*Goal*: Scale the answer coordinates in the rows below by 0.55, rounding each to a whole number with halves rounded up, and reproduce every line of all the rows, with the requests and all other numbers left unchanged. Leave the pictures out.

*Rows from a screen grounding dataset*:
<<<<

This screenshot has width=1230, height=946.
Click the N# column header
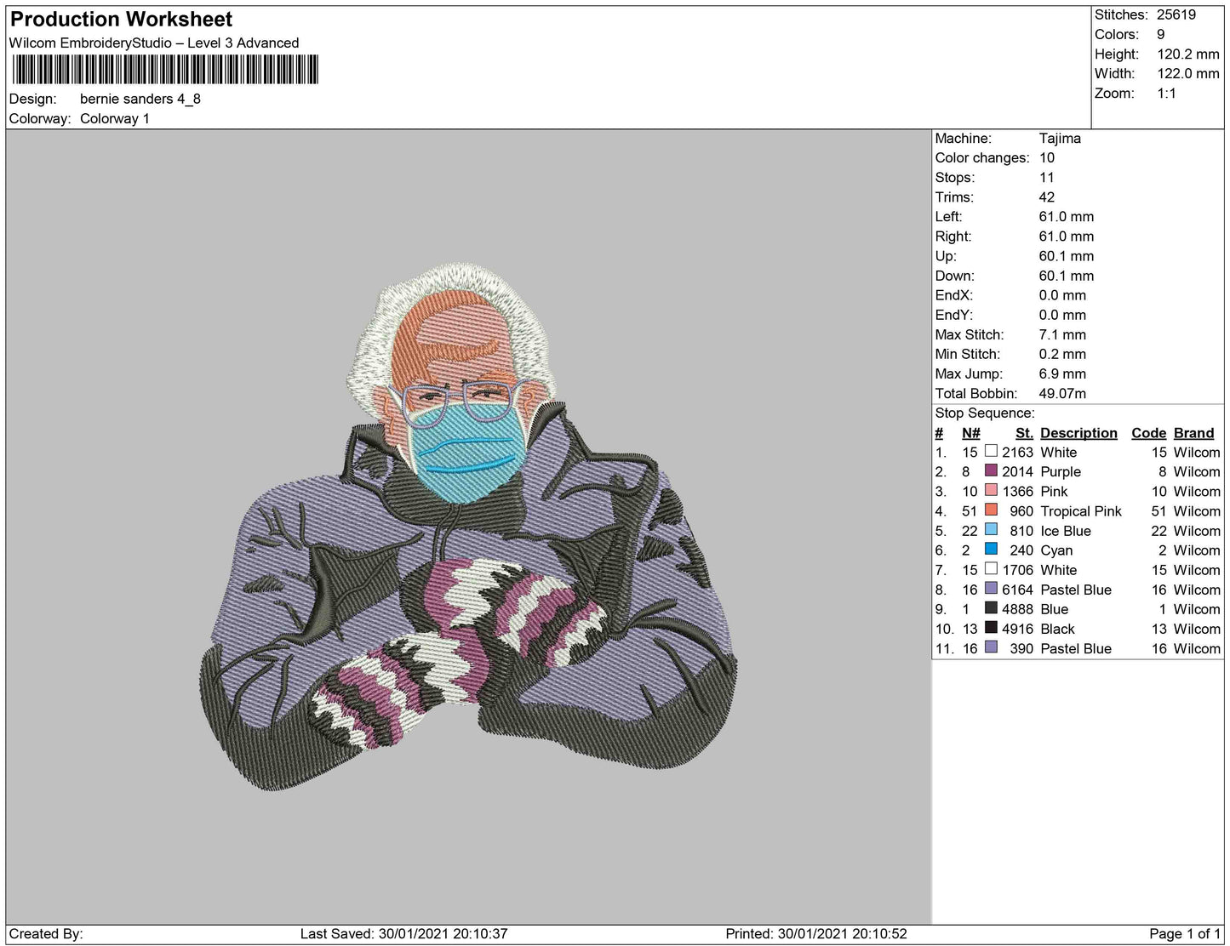[x=970, y=433]
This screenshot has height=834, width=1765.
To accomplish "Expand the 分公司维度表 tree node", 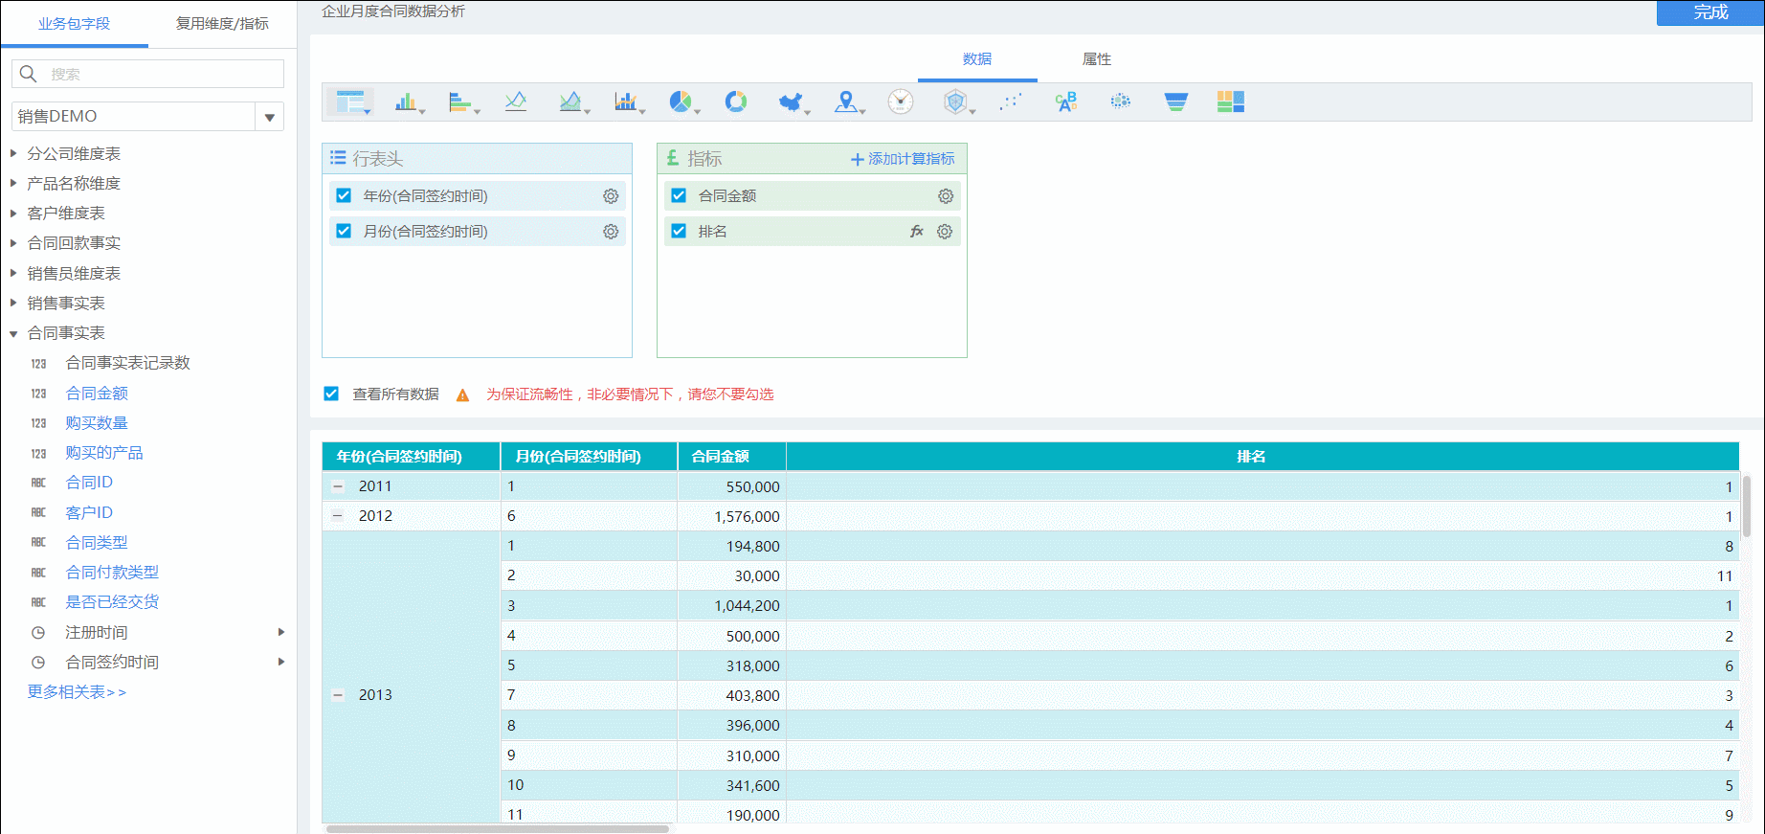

>>>>

*Task response*:
This screenshot has width=1230, height=946.
Click the N# column header
[x=534, y=238]
This screenshot has height=834, width=1765.
To accomplish "Expand the 分公司维度表 tree node", 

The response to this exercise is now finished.